Dans le Sud-Est de la France, nous sommes sur un niveau hydrique catastrophique

Que faudrait-il pour s’éloigner du scénario de sécheresse de 1976 ?

Pour empêcher un scénario de sécheresse, il ne faut surtout pas d’orages. Ce qu’il faut c’est une baisse des températures et des pluies efficaces ce que l’on appelle des perturbations de flux d’ouest. C’est ce que l’on a observé la semaine dernière du Nord de la France mais avec la canicule qui arrive, ce qui est tombé comme eau va être perdu. Dans le Sud-Est de la France, il n’y a pas eu de pluie. Nous sommes sur un niveau hydrique catastrophique, avec un impact sur l’agriculture mais aussi sur les feux de forêts, les insectes et les oiseaux.

Blé : risque d'échaudage dans le Nord

Le pic de chaleur qui débute ce mercredi 15 juin au soir présente le plus de risque pour quelle production agricole ?

Nous sommes sur l’épisode de canicule le plus précoce depuis la création du thermomètre. On pourrait atteindre les 40 à 42°C de Nantes à Biarritz, atteignant ainsi des records annuels.
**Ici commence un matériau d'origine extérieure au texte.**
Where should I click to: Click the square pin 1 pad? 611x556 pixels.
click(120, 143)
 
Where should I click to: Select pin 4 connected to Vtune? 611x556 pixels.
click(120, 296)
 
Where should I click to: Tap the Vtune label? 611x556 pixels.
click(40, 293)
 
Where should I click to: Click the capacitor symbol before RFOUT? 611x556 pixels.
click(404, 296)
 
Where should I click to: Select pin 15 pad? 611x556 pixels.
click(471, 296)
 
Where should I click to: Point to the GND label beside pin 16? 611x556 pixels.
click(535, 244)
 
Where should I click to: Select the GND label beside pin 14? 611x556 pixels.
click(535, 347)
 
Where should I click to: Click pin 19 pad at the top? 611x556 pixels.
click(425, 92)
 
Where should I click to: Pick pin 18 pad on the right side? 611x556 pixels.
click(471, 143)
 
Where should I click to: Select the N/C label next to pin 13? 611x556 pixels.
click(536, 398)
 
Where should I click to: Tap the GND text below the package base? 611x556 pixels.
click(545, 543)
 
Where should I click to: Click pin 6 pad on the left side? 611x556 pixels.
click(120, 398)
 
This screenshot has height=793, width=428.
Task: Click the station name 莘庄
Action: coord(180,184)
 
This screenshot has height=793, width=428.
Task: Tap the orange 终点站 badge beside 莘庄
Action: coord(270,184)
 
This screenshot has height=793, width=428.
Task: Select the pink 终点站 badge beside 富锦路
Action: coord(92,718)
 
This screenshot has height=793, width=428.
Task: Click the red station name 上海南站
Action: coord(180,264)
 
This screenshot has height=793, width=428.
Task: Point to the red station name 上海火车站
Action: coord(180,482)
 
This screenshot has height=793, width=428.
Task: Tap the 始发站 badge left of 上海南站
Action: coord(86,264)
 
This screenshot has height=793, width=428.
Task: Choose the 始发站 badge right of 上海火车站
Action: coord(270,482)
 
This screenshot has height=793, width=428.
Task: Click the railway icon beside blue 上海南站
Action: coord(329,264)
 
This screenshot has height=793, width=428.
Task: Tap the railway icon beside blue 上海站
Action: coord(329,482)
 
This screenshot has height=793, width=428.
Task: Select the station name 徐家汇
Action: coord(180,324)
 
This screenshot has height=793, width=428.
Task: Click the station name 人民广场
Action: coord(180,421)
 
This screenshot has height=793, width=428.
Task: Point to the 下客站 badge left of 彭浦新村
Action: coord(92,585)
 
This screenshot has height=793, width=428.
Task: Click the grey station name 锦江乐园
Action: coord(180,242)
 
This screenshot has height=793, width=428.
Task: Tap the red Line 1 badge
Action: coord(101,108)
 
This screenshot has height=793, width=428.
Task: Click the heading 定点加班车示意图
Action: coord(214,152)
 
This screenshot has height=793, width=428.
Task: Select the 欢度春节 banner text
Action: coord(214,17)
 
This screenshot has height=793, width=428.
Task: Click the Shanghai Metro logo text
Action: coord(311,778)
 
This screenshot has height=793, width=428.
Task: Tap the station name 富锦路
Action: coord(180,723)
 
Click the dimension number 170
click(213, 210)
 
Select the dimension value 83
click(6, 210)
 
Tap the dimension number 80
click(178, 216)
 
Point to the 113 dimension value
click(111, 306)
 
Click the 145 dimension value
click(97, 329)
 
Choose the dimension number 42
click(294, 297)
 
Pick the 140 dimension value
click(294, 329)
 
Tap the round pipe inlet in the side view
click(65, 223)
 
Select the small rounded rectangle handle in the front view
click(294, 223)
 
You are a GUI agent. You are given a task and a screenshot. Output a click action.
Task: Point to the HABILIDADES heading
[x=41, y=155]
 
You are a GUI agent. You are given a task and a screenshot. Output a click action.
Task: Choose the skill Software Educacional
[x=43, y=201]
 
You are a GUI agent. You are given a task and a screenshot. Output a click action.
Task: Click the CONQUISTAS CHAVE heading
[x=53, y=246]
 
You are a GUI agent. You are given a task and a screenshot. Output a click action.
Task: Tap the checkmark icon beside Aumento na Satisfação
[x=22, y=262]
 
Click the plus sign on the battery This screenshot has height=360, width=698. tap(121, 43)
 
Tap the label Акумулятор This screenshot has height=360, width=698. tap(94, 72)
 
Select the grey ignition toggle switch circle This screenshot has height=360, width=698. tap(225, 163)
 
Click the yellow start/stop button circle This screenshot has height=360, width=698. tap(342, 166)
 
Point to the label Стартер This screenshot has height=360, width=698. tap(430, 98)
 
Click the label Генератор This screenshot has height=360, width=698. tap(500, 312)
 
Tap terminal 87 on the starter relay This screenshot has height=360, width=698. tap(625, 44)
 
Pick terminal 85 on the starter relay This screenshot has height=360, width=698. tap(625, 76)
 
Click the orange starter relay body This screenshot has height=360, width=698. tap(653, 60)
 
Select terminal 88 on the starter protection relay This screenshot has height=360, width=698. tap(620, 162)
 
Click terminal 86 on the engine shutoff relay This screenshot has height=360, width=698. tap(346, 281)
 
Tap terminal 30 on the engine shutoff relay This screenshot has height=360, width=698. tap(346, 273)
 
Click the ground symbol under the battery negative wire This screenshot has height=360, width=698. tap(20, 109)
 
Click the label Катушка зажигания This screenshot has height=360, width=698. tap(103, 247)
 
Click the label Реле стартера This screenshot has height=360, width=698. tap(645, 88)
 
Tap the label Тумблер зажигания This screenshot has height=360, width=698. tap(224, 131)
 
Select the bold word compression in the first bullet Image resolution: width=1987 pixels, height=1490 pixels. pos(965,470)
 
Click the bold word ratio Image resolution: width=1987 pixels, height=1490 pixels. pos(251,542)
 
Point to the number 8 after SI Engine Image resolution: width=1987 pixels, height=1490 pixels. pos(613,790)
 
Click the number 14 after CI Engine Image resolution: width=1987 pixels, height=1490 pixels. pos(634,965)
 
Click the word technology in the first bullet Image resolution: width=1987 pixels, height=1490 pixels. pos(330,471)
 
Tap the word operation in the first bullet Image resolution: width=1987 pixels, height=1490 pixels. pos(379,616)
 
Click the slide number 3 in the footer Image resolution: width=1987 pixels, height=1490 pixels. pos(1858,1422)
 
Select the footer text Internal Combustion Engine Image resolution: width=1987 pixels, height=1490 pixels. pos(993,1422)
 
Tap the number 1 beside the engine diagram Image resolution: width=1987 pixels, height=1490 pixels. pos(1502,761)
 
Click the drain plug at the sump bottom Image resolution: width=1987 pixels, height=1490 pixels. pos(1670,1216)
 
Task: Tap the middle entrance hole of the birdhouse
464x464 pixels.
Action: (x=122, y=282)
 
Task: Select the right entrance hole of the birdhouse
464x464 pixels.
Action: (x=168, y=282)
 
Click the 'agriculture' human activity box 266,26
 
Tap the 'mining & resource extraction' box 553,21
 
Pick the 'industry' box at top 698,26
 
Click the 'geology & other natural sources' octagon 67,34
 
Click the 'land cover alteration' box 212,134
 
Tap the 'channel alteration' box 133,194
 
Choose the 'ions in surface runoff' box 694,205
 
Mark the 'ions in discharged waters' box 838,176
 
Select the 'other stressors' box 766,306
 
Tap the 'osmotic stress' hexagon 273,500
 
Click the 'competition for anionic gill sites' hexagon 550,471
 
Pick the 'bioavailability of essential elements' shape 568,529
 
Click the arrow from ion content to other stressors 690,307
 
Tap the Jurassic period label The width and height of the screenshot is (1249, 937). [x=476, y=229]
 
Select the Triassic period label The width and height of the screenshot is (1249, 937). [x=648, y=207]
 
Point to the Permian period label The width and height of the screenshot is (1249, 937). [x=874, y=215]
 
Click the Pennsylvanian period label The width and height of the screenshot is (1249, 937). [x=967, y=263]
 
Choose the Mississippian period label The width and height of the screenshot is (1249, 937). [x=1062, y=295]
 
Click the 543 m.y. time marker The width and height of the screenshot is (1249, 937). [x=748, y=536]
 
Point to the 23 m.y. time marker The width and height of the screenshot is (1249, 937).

Nous serons autour de 40°C sur la Méditerranée et de 35-39°C sur le reste de la France, on sera très proches des records de juin. Cela aura des conséquences très importantes sur les écosystèmes et sur l’agriculture. Les prairies vont être touchées : la pousse de l’herbe va s’arrêter sous l’effet de la chaleur et du manque d’eau, ce qui fera moins de foin. Pour les céréales, les blés sont très en avance, à l’exception du Nord où il y a un petit risque d’échaudage. Mais nous sommes déjà sur une production en recul de 15% en moyenne sur les céréales à cause de la sécheresse.

Il va commencer à y avoir un impact sur la vigne et l’arboriculture

Et puis il va commencer à y avoir un impact sur la vigne et l’arboriculture qui ont des racines plus profondes surtout au niveau de la Méditerranée. Dans les élevages, il risque d’avoir une évolution sévère de THI (indice de température et d’humidité) sur la façade atlantique et le sud-est ce qui peut conduire à des problèmes de bien-être animal, des pertes de rendement en lait ou des taux de reproductions moindres, surtout si la canicule se poursuit en juillet et en août.

Attention aux volailles, il y a un risque de mortalité accrue

J’ai aussi une inquiétude, peut-être injustifiée, par rapport aux volailles. Dans l’ouest de la France, elles sont confinées et si les bâtiments ne sont pas suffisamment aérés il y a un risque de mortalité accrue. Je m’inquiète particulièrement pour la Vendée, le sud de la Bretagne et le Sud ouest de la France. Il va falloir faire évoluer les bâtiments.

Des grosses chaleurs suivies d’orages intenses avec de la grêle : les agriculteurs doivent-ils se préparer à ces épisodes de plus en plus fréquemment du fait du changement climatique ?

Des épisodes de chaleur ? Oui, on ne peut pas le contredire. Le Giec l’a montré beaucoup de fois. Les canicules s’étendent de plus en plus sur juin et septembre. Pour les orages c’est plus compliqué, les indices de fiabilité sont plus faibles. Pour l’instant, il n’est pas prévu d’accentuation. Ce que l’on sait c’est qu’il y a plus de pluies lors des orages. Sur la grêle, nous n’avons pas de tendances fiables pour l’instant.